Young people 'doubting value of pensions'

Open-access content Tuesday 3rd September 2013 — updated 5.13pm, Wednesday 29th April 2020

Younger people are losing faith in the value of pensions, research by Baring Asset Management has indicated.

2

A survey by the company found that, among the whole working population, people expected 52% of their retirement income to come from pensions, but this fell to 40% among those now aged between 25 and 44.

Those in even younger age groups seemed less convinced by pensions, with only 35% of the 18-24 bracket expecting to finance most of retirement from a pension.

Other sources of retirement income mentioned by all respondents were cash (12.8%), property (11.2%), ISAs (7.4%) and inheritance (5.2%).

Investment trusts were cited by 2% while 9.3% expected their income to derive from some other source.
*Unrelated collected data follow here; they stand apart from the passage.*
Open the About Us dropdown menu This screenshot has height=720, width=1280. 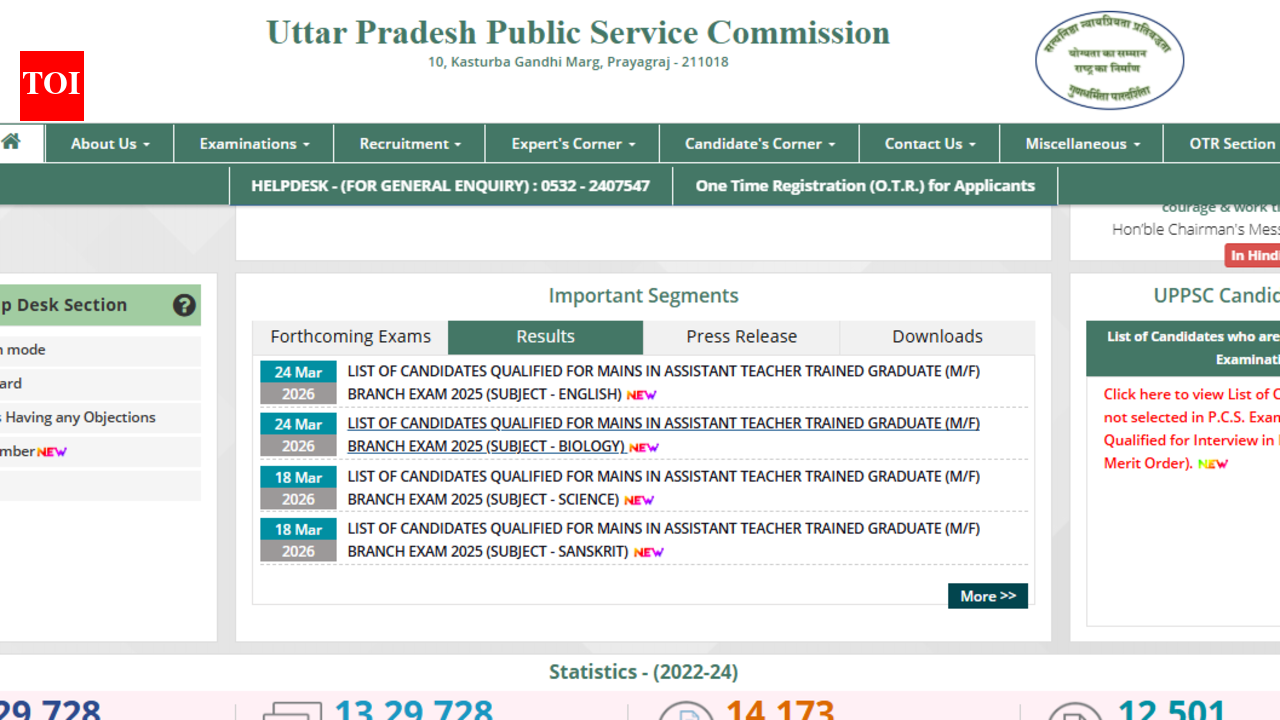tap(110, 144)
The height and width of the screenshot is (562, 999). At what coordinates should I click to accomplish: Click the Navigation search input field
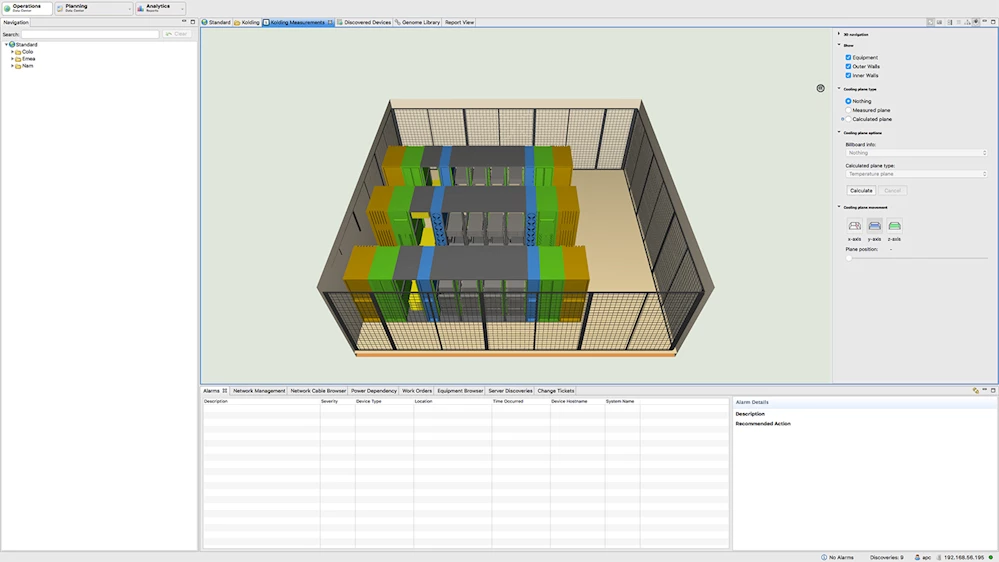click(x=90, y=34)
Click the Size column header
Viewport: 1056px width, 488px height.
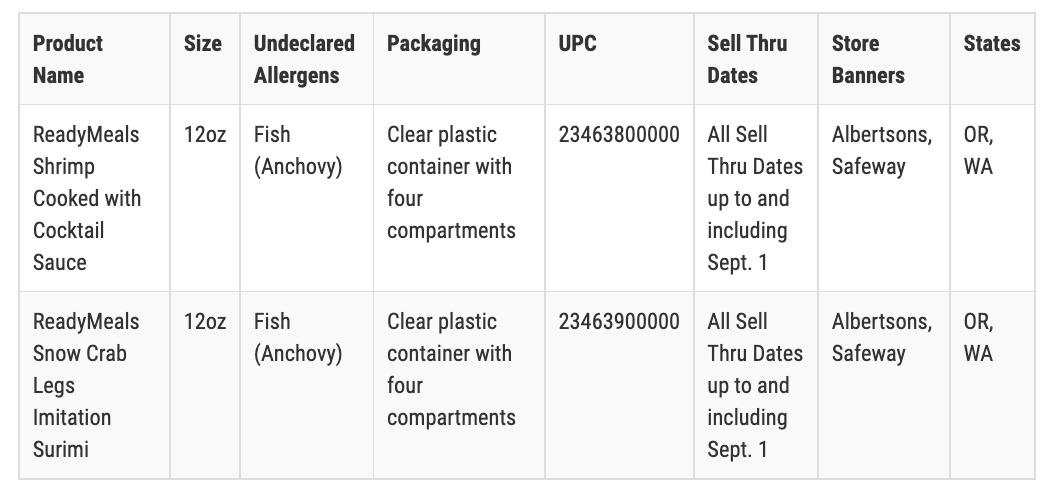coord(203,44)
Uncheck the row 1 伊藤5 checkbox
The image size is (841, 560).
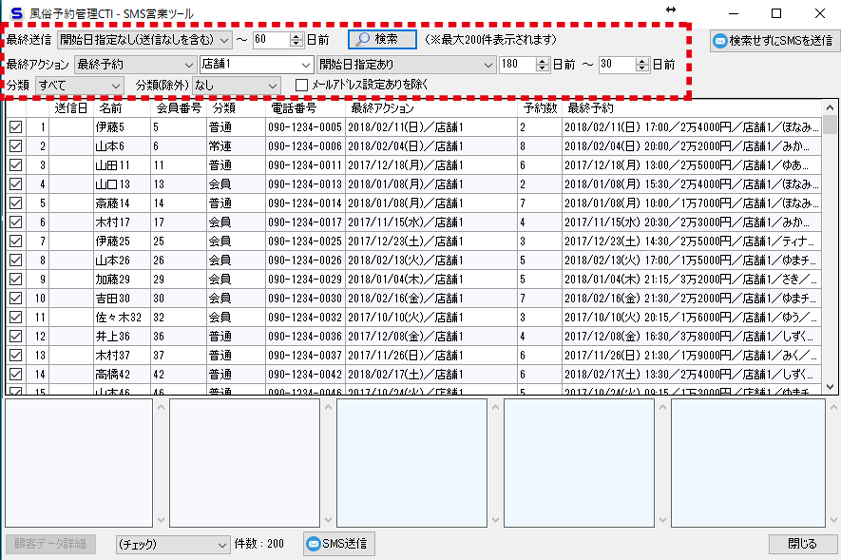(x=16, y=127)

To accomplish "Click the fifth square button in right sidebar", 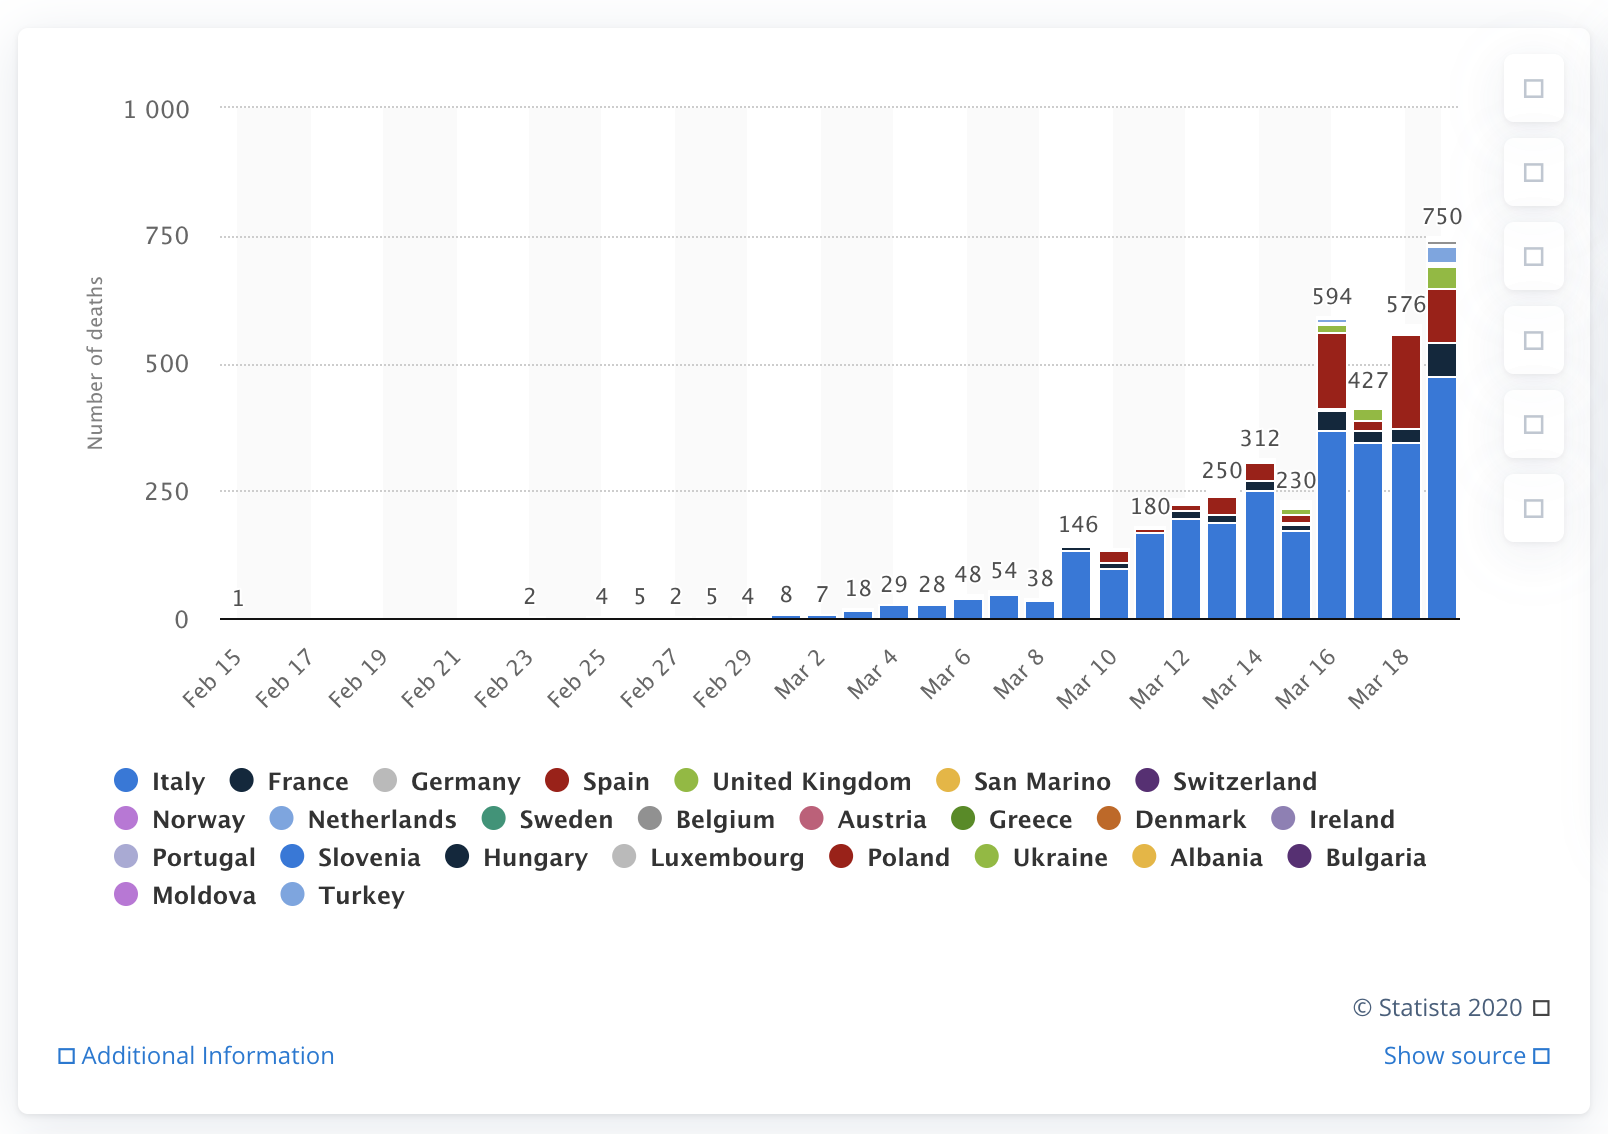I will click(1533, 425).
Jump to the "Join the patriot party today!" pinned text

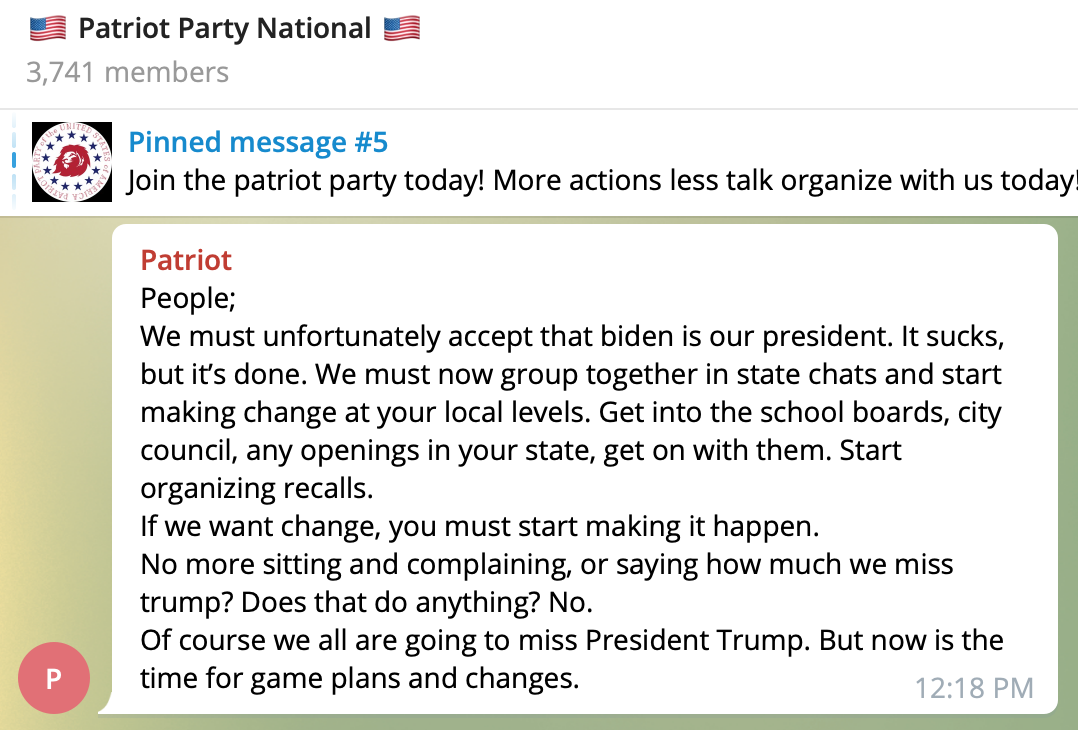[x=602, y=182]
The findings, published yesterday, also revealed that 21% of the 1,581 respondents polled did not expect to generate any income from pensions, and only 32% thought more than 80% of their retirement income would come from pensions.

Barings chief investment officer Marino Valensise said the tax benefits of pensions, and the possibility of employer contributions made it 'surprising that people do not expect a higher percentage of their retirement income to come from this source, and also a little alarming that the younger generation seem less convinced by them'.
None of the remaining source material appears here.